L’uomo, 27 anni, aveva avuto una relazione con una donna italiana e da questo rapporto era nato un figlio. Finita la storia tra i due era stato disposto l’affidamento esclusivo del bambino alla madre mentre gli incontri con in padre si sarebbero tenuti «con cadenza almeno quindicinale in un ambiente neu­tro e inizialmente protetto».

L’uomo invece insisteva per l’affidamento condiviso del bambino paventando «le ripercussioni sul piano educativo e della crescita del medesimo derivanti dal fatto che la madre, ex tossicodipendente, aveva una relazione sentimentale e conviveva con una ex educatrice della comunità di re­cupero in cui era stata ospitata». La Corte d’appello aveva respinto tali motivazioni «non essendo specificato quali fossero le paventate ripercussioni negative per il bambino». Inoltre il minore «aveva assistito a un episodio di violen­za agita dal padre ai danni della convivente della ma­dre, che aveva provocato in lui un sentimento di rabbia nei confronti del genitore» e la Corte d’appello aveva giudicato come «irrilevante» il fatto che «la violenza non avesse avuto ad oggetto la madre» ma la sua convivente che è stata considerata pur sempre «una persona familiare al bambino» riconoscendo quindi il ruolo della convivente della madre per lo sviluppo del minore.

L’uomo ha quindi fatto ricorso in Cassazione adducendo il diritto del bambino «ad essere educato nell’ambito di una famiglia quale società naturale fon­data sul matrimonio».

La Suprema Corte, presieduta dal giudice Maria Gabriella Luccioli, ha respinto il ricorso del padre affermando che «alla base della doglianza del ricorrente non sono poste certezze scientifiche o dati di esperienza, bensì il mero pre-giudizio che sia dannoso per l’equilibrato sviluppo del bambino il fatto di vivere in una famiglia incentrata su una coppia omosessuale». Infatti secondo la Cassazione «si dà per scontato ciò che invece è da dimostrare, ossia la dannosità dì quel contesto familiare per il bambino».

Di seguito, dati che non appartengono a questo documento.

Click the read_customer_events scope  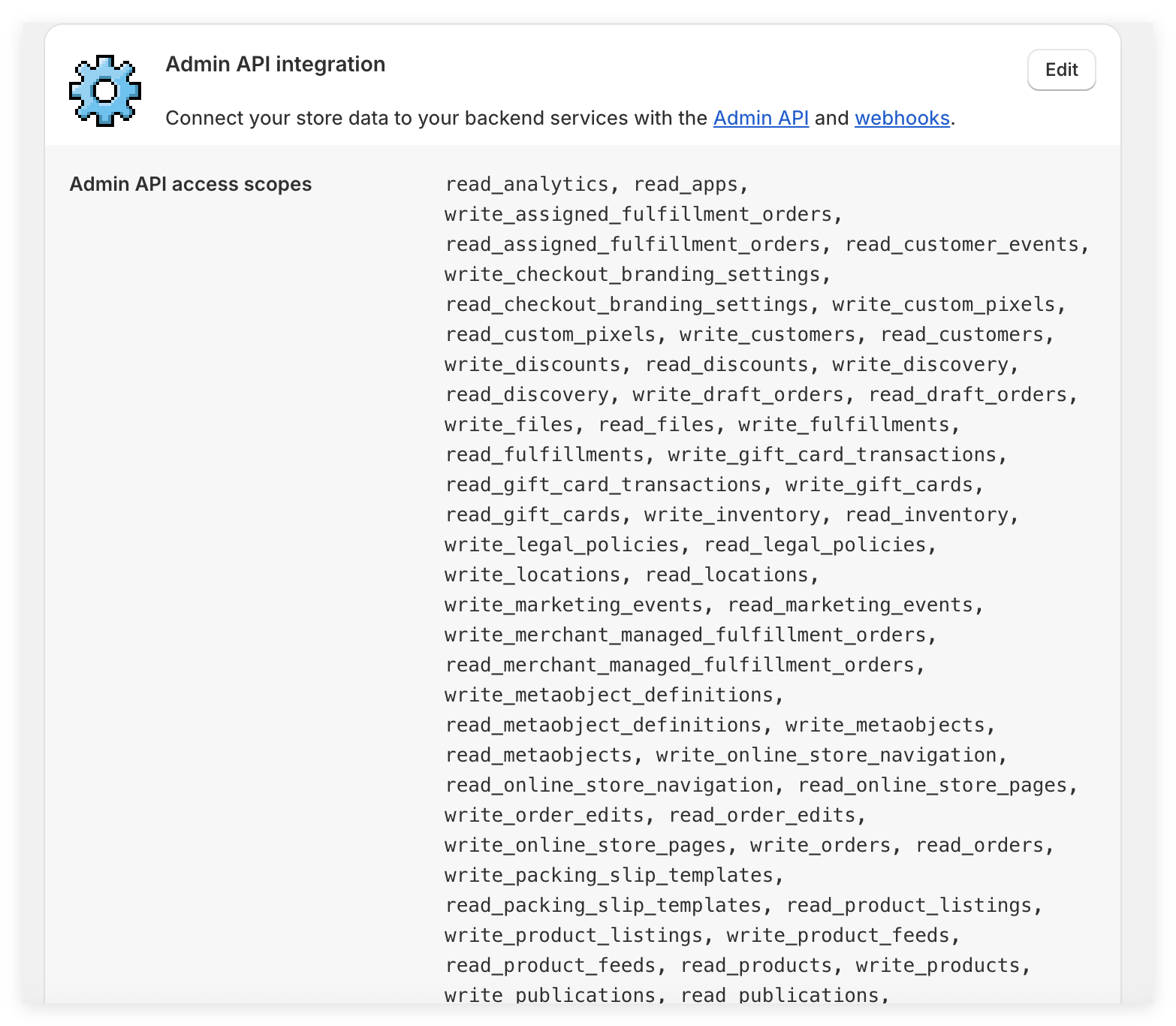(x=962, y=244)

Sebbene la sentenza della Suprema Corte si riferisca ad una situazione particolare diventa giurisprudenza un principio molto chiaro: non esiste nessuna evidenza scientifica che crescere in una famiglia omosessuale sia dannoso per lo sviluppo del bambino.

A questa sentenza non sono mancate le reazioni del mondo cattolico. Il quotidiano dei vescovi italiani Avvenire titola «Figli alle coppie gay? Sentenza pericolosa» domandandosi: «Cosa augurare a questo bambino? Di restare a vivere con la mamma e con la compagna della mamma – così come ha stabilito la Corte di Cassazione – o di venir affidato al papà violento che se n’è andato quando il figlio aveva dieci mesi, rinunciando a vederlo e a educarlo?». Ad ognuno di noi la risposta se è meglio essere cresciuti da una coppia dello stesso sesso o da un padre violento.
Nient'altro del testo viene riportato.